◆ SHORT EXERCISE
Edit the whole listing below so that "magnifier icon" becomes "magnifying glass icon", keeping everything else the same. Leave the pictures out of your version.

(Dataset excerpt)
================================

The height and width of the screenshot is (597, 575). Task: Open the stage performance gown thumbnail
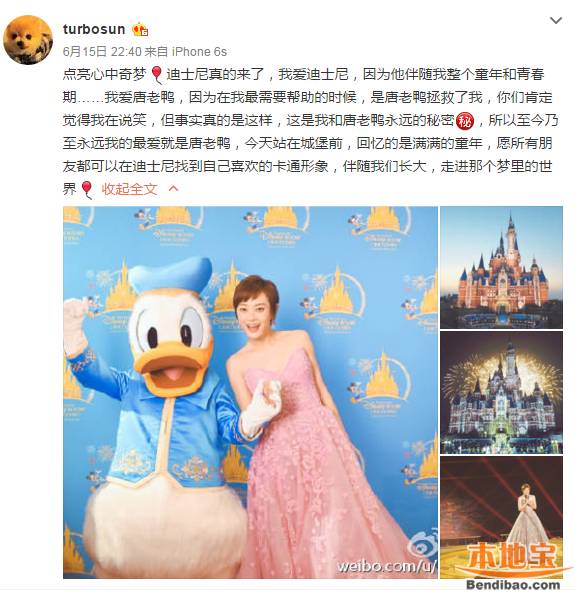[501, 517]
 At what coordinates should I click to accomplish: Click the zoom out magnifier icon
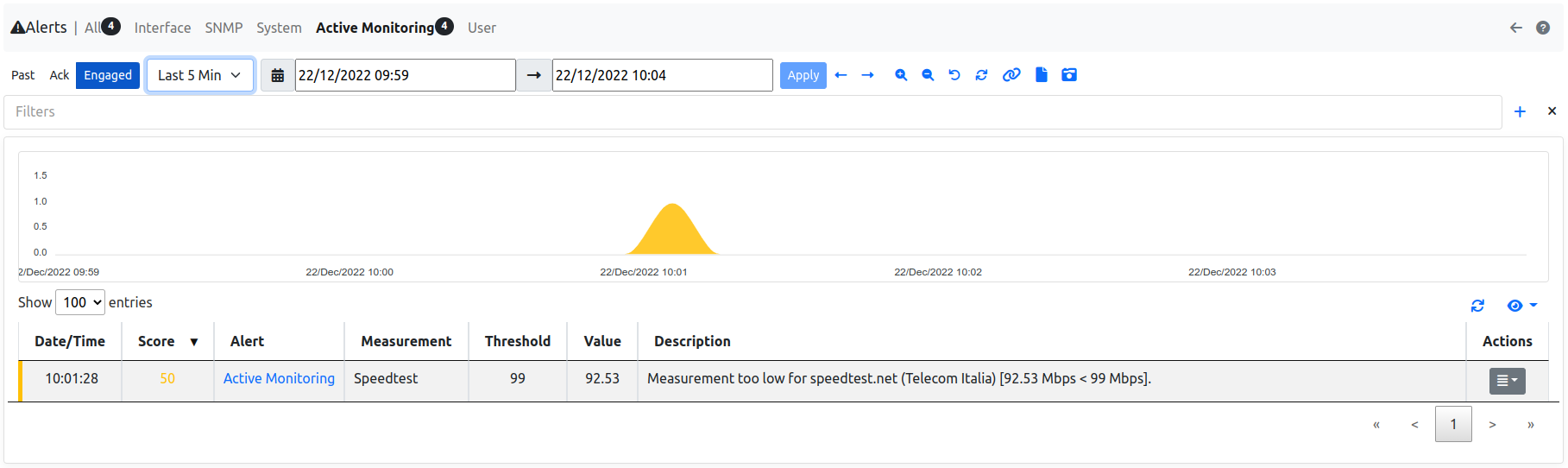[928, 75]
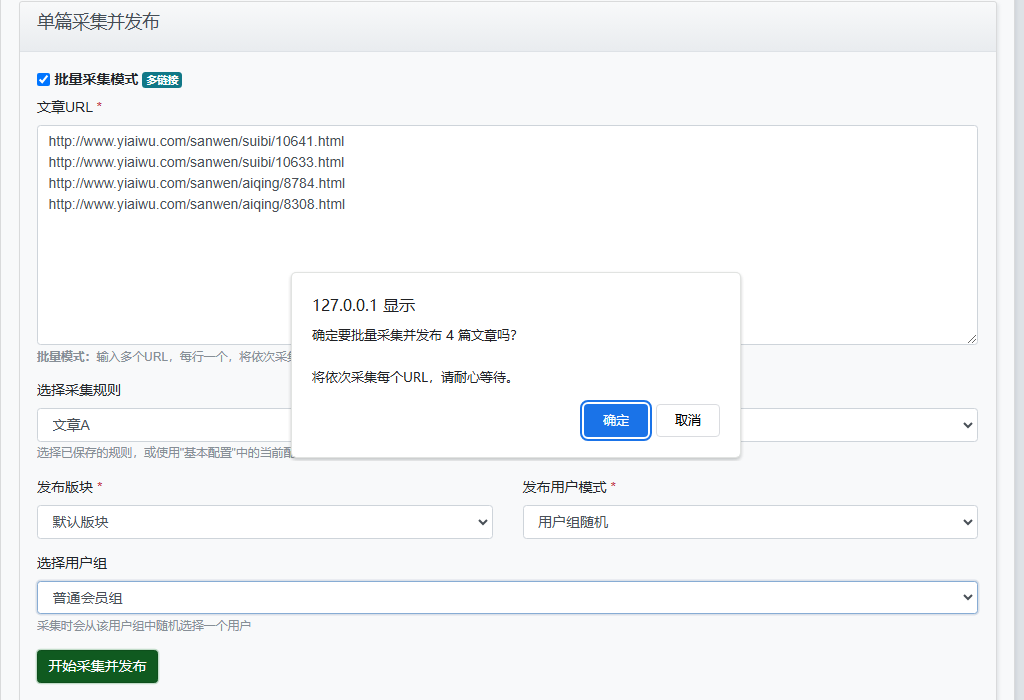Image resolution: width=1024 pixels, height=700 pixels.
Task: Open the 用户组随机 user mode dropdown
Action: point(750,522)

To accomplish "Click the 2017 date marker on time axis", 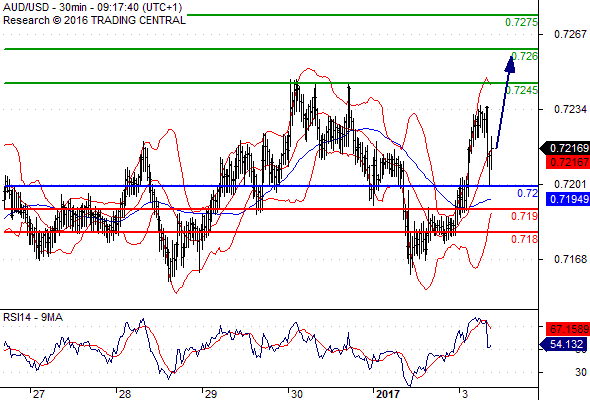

================================

◆ SOLUTION TO THE EXERCISE
The height and width of the screenshot is (597, 575). Task: Open the stage performance gown thumbnail
[501, 517]
 At what coordinates should I click to accomplish: Click the zoom out magnifying glass icon
[928, 75]
Image resolution: width=1024 pixels, height=700 pixels.
Task: Open the 用户组随机 user mode dropdown
Action: point(750,522)

To accomplish "Click the 2017 date marker on time axis", 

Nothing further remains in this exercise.